▶ **Your goal**: Below are entries with pictures among them; reproduce exactly, and only, the lines from the one containing "Click the Autowired" down to the one containing "Image resolution: width=598", without the pictures.

Data for analysis Start Marker

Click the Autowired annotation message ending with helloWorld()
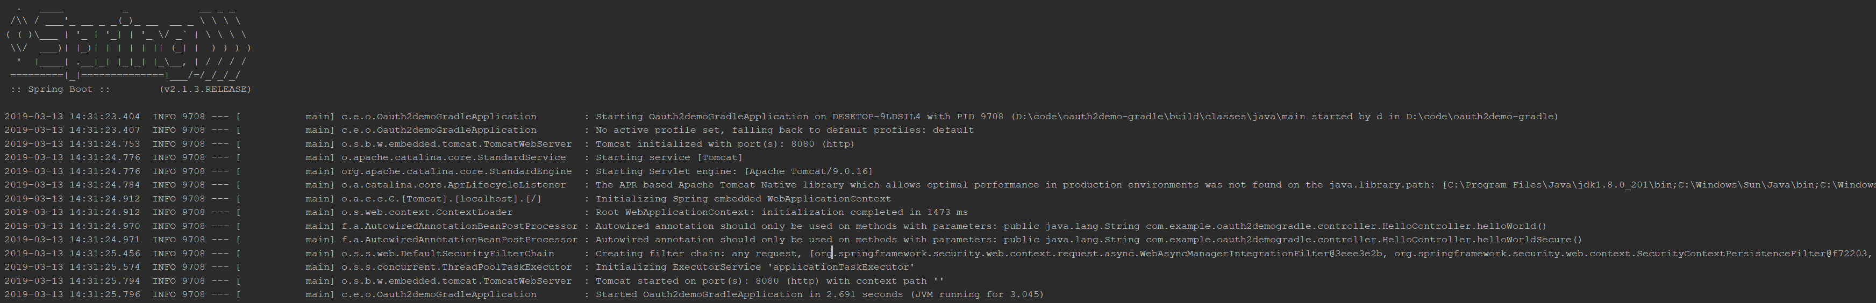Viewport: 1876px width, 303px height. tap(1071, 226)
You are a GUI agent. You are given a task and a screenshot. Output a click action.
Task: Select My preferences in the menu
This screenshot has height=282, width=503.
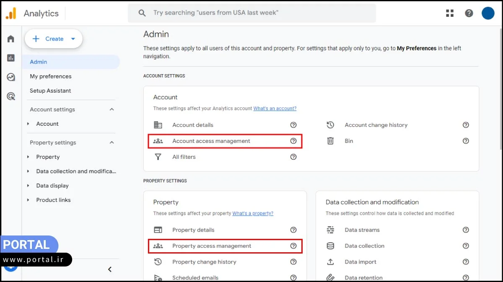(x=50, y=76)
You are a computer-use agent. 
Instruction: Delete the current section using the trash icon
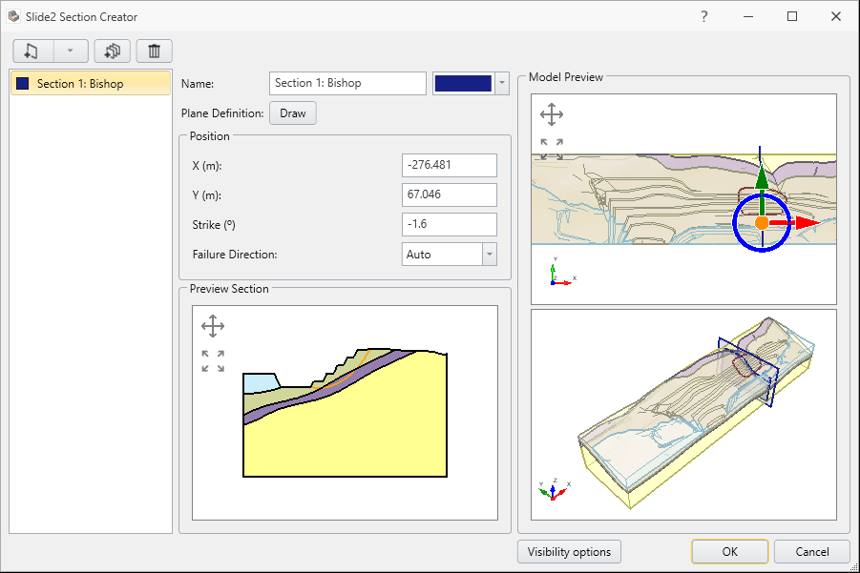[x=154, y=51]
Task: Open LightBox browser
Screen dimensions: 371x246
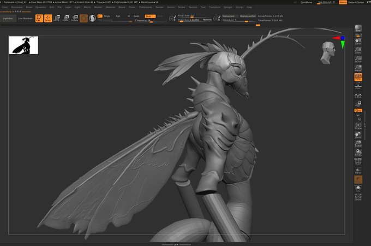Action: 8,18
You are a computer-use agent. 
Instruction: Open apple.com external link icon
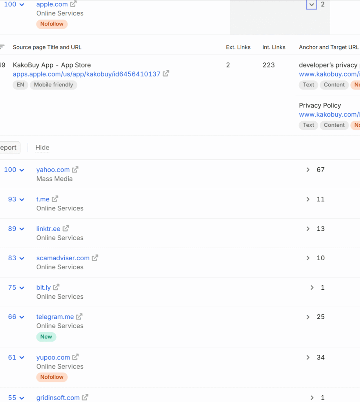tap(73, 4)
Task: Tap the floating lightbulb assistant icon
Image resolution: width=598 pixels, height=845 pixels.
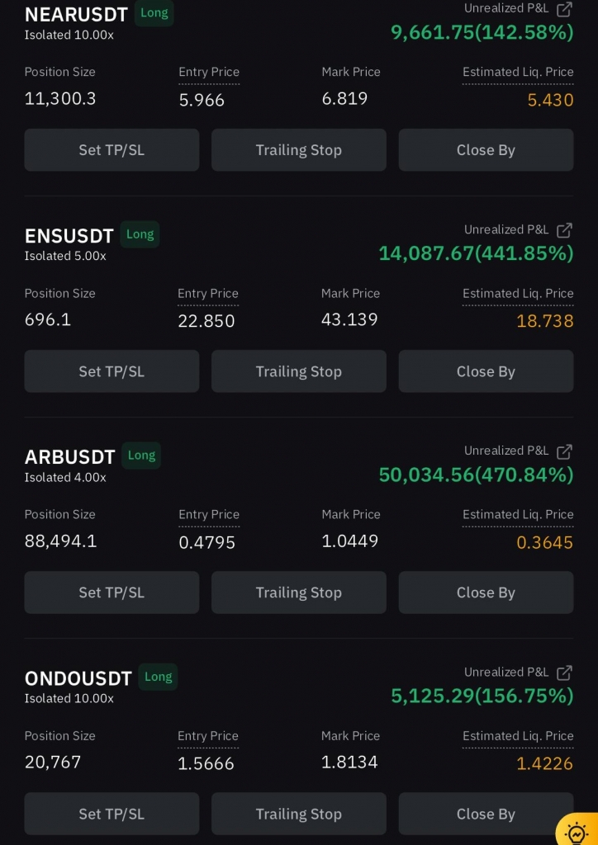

Data for analysis End Marker
Data for analysis Start Marker

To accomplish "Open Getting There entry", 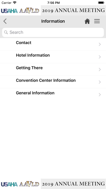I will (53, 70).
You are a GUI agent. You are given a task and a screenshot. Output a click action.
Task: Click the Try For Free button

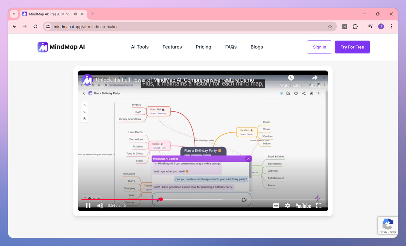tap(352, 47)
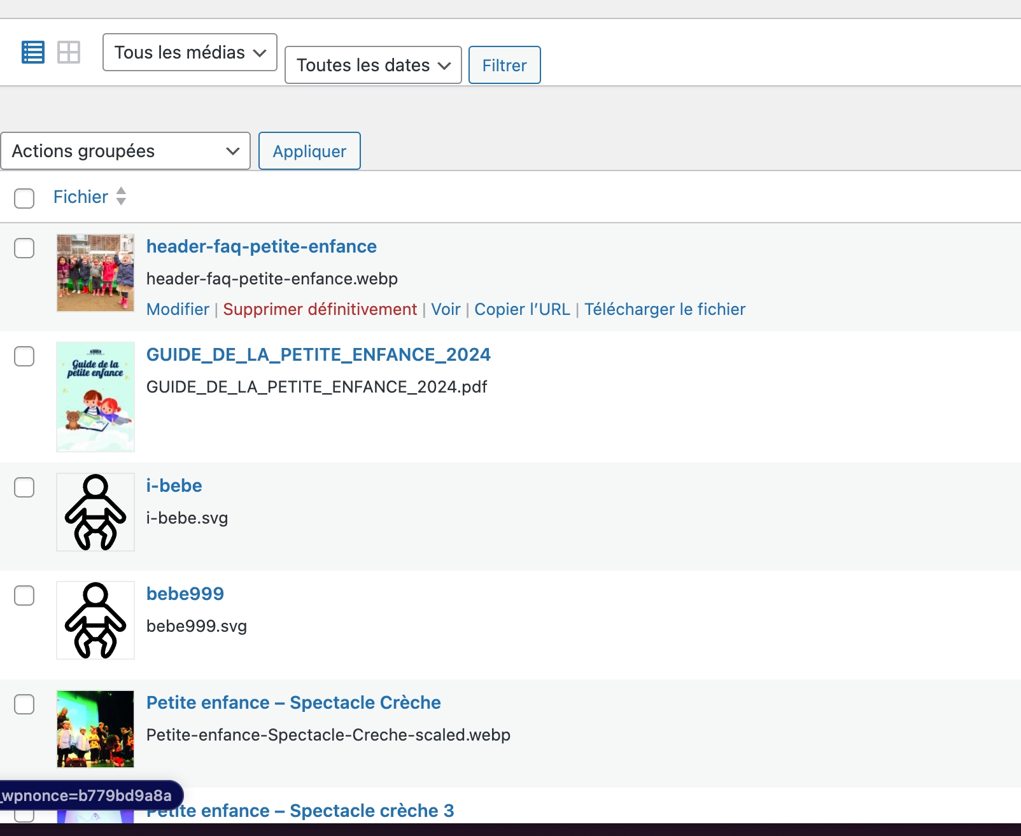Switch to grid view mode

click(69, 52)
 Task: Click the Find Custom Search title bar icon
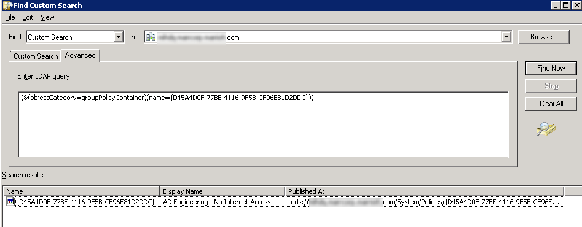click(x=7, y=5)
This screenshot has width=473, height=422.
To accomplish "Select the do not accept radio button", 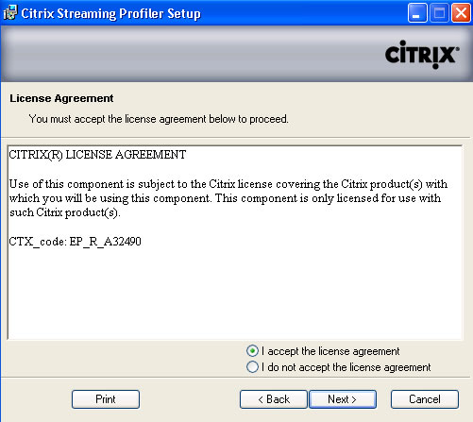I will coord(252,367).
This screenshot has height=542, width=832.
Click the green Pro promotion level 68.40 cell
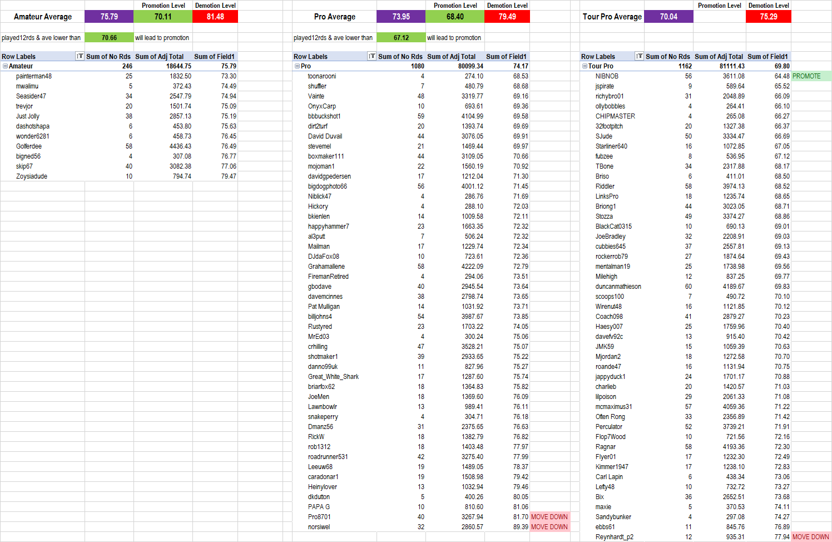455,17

Data for analysis End Marker

▶ **Reply to the exercise**:
Click the Autowired annotation message ending with helloWorld()
Viewport: 1876px width, 303px height. tap(1071, 226)
You are a GUI agent. You are given a task and a screenshot. Output a click action.
Task: Select My preferences in the menu
This screenshot has height=282, width=503.
(x=50, y=76)
You are a computer-use agent. 
Instruction: Delete the current section using the trash icon
[x=154, y=51]
Task: Open LightBox browser
Screen dimensions: 371x246
Action: 8,18
You are a computer-use agent. 
Instruction: Open apple.com external link icon
tap(73, 4)
Task: Tap the floating lightbulb assistant icon
Image resolution: width=598 pixels, height=845 pixels.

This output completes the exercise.